Another one picked a small WU which was tagged as P6903 (FahCore, instead of starting, leaks memory
until all memory is exhausted). . . .
No, nothing funky with that server ... but something clearly funky with that WU.
Thank you for very definitive answer. It's always good to hear from solid and unquestionable source.
Either way, I'm glad problem is not on user's end. Makes me feel very good about myself.

Care to comment on the other machine that gets short HTTP responses? I'd appreciate that a lot.

Re: 130.237.232.237

Posted: Tue Jan 17, 2012 11:17 pm
by bruce
tear wrote:Care to comment on the other machine that gets short HTTP responses? I'd appreciate that a lot.
The HTTP protocol has failed. I can only guess why. :!:

Is there anything between the client and the server that might be changing the HTTP datastream?

One possibility is that it's similar to the proxy issue where one of the FAH developers offered an interesting comment:
The F@H WS and CS (servers) only understand a very basic HTTP protocol. If the proxy were to use methods not supported by the WS/CS but that were part of the HTTP 1.1/1.0 standard it would fail.
Early versions of FAH were designed around a (very) limited subset of HTTP standards. That support was sufficient to get the project started without the overhead of support for "unnecessary" HTTP functionality. Much of that old code is still in place and it functions fine as long as proxy developers or 3rd party developers don't try to interject or modify protocol messages that are not part of the "very basic" HTTP protocol that he mentioned.

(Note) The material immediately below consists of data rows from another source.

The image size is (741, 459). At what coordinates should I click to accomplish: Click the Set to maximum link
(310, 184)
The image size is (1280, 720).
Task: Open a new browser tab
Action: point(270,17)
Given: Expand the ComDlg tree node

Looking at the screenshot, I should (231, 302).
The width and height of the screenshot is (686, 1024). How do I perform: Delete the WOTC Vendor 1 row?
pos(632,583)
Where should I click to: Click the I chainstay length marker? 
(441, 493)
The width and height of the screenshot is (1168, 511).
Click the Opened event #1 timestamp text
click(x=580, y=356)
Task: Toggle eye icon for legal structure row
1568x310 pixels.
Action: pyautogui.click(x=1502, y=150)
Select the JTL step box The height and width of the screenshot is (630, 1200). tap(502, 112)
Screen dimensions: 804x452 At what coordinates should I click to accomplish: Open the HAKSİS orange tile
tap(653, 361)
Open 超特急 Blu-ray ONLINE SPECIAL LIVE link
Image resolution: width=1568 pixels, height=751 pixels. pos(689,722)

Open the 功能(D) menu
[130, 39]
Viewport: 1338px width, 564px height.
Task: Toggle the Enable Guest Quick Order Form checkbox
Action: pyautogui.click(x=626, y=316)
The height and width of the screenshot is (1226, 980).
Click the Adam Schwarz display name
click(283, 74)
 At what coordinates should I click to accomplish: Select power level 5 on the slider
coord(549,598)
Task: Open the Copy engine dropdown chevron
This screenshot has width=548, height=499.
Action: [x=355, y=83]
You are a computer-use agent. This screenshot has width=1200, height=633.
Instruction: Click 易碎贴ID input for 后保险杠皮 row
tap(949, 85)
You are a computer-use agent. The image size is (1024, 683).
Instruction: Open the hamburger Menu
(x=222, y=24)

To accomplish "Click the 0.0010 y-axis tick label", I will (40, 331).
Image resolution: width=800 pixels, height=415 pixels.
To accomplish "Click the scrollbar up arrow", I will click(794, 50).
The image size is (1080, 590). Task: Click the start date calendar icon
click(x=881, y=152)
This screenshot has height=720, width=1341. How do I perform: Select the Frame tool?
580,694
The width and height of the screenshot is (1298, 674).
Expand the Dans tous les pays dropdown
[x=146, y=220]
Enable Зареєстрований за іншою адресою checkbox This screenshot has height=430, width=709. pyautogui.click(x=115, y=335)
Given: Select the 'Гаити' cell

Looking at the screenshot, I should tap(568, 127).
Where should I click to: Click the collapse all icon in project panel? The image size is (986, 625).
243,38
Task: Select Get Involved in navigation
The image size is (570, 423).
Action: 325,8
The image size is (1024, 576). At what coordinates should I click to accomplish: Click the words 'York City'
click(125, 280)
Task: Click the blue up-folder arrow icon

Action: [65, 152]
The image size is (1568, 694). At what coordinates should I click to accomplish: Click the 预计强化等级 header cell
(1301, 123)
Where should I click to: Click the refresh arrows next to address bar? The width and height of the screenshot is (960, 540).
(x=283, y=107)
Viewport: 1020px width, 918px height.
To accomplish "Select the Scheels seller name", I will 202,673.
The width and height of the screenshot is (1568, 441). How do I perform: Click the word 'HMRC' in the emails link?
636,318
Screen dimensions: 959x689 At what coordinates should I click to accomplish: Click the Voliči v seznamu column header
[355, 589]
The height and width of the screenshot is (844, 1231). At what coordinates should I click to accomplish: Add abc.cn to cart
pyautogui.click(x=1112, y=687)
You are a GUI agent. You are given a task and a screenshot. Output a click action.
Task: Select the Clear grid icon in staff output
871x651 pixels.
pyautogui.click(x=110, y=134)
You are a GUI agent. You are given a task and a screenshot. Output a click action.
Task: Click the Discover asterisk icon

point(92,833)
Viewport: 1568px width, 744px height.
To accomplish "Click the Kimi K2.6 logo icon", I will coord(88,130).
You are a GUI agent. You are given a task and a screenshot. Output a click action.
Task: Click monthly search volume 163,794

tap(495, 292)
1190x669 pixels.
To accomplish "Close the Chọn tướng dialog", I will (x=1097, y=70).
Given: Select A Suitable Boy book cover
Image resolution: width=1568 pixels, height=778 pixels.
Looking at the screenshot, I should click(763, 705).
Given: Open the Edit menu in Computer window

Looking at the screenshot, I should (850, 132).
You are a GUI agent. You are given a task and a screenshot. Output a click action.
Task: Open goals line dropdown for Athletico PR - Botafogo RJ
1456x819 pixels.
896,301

Note this clause of the EULA:
. . . You may only use unmodified versions of Folding@home obtained through authorized distributors to connect to the Folding@Home servers. Use of other software to connect to the Folding@home servers is strictly prohibited. . . .
In one sense, I'd say that that clause prohibits a proxy ... yet FAH does provide (limited) support for a proxy ... so somebody besides myself will have to figure out the implications.